## What to work on
1) Transcribe the Sabine River camping story word for word, starting at "The fastest way, though, was" and ending at "everybody was fine.".
2) Pick up the Sabine River camping story from its last sentence and keep it going.

I got a Facebook message from an old junior high friend the other day. He’d been out to the Sabine River in the sticky thicket of East Texas, and visited the spot we’d all camped as kids, “Stand by Me” style.
It was a tricky proposition to reach the little haven on the banks of the muddy, gar-and-gator-filled river. The smartest way, of course, was to walk the elevated train route from Highway 259 into the woods and climb down one of the rebar maintenance ladders built into the concrete support pilings. This way, if a train happened to come along, it was fairly easy to get out its way—we’d just toss our sleeping bags over the side and climb down.
The fastest way, though, was to enter the river bottoms just before the tracks crossed the river over an elevated bridge. It took half the time, but there was always a chance that a train hauling freight would come barreling down the tracks—from either direction—and we’d have to hustle across or step onto one of just a couple of little support platforms on the bridge that hung precariously over the river and huddle against the rickety beams as the train whipped past just a few feet away. Only once did we have to sprint along the tracks to stay in front of a train, and, much like that scene in Stephen King’s novella-turned feature film, we had to make leaps from the bridge down to the riverbank. I turned my ankle pretty good and my little brother jettisoned his sleeping bag into the river. Otherwise, everybody was fine.

## Input data
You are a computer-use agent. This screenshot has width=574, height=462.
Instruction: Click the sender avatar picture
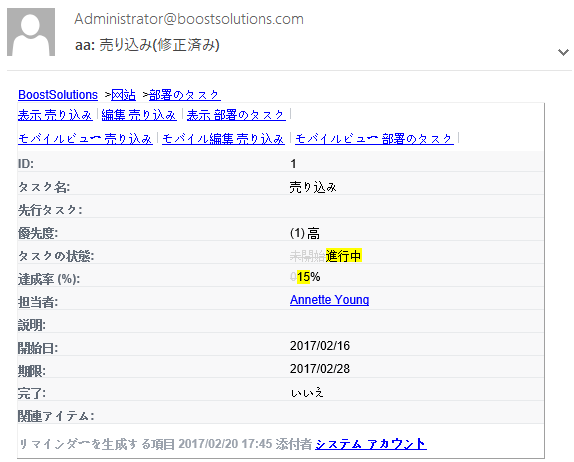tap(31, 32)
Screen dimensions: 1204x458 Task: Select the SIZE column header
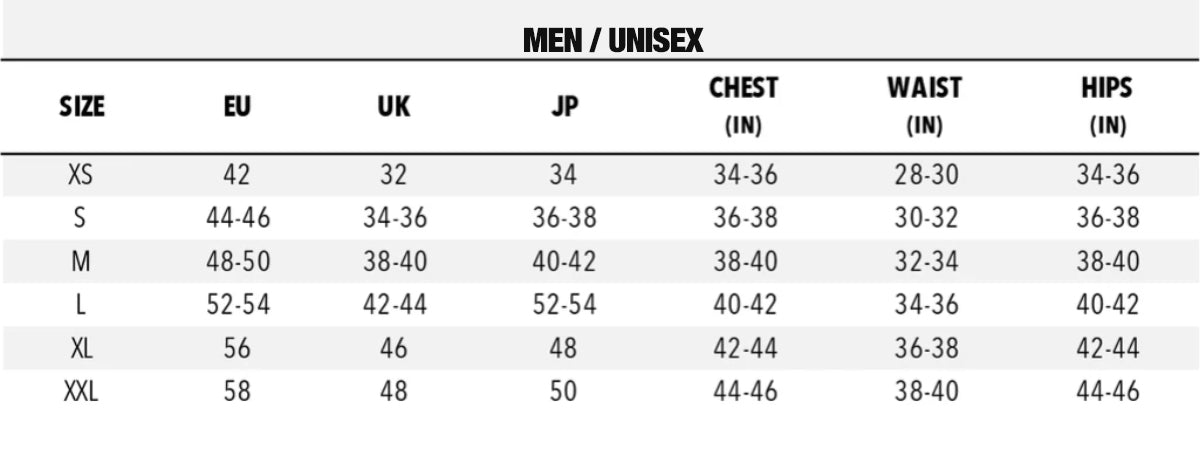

## Answers for the exercise
1)
The fastest way, though, was to enter the river bottoms just before the tracks crossed the river over an elevated bridge. It took half the time, but there was always a chance that a train hauling freight would come barreling down the tracks—from either direction—and we’d have to hustle across or step onto one of just a couple of little support platforms on the bridge that hung precariously over the river and huddle against the rickety beams as the train whipped past just a few feet away. Only once did we have to sprint along the tracks to stay in front of a train, and, much like that scene in Stephen King’s novella-turned feature film, we had to make leaps from the bridge down to the riverbank. I turned my ankle pretty good and my little brother jettisoned his sleeping bag into the river. Otherwise, everybody was fine.

2)
Once down off the train tracks, we’d wander into the woods along the bottoms, armed with machetes, fishing gear, an arsenal of air rifles, tents, sleeping bags and enough food to get through a few days out in the wild. We’d light a fire, swing from the massive wrist-thick vines that hung from the sweet gum trees into the river and generally go native for a few days. My buddy Pete tells me that one of the swings we’d built to launch ourselves into the river is still there.
When my mom showed up at the appointed time to pick us up a couple of days later, we were bug-bitten, filthy, exhausted and … ready to do it again the next weekend.
I guess it never really occurred to us that, by squatting along the river and venturing into the steamy forest along the water, we were trespassing. Texas, as former presidential candidate and current U.S. Sen. Ted Cruz is fond of saying, has precious little public land—2 percent, to be exact (“And that’s 2 percent too much,” Cruz famously said during primary season, earning eye rolls from anglers and hunters and, sadly, votes from the dogmatic right here in the rural West).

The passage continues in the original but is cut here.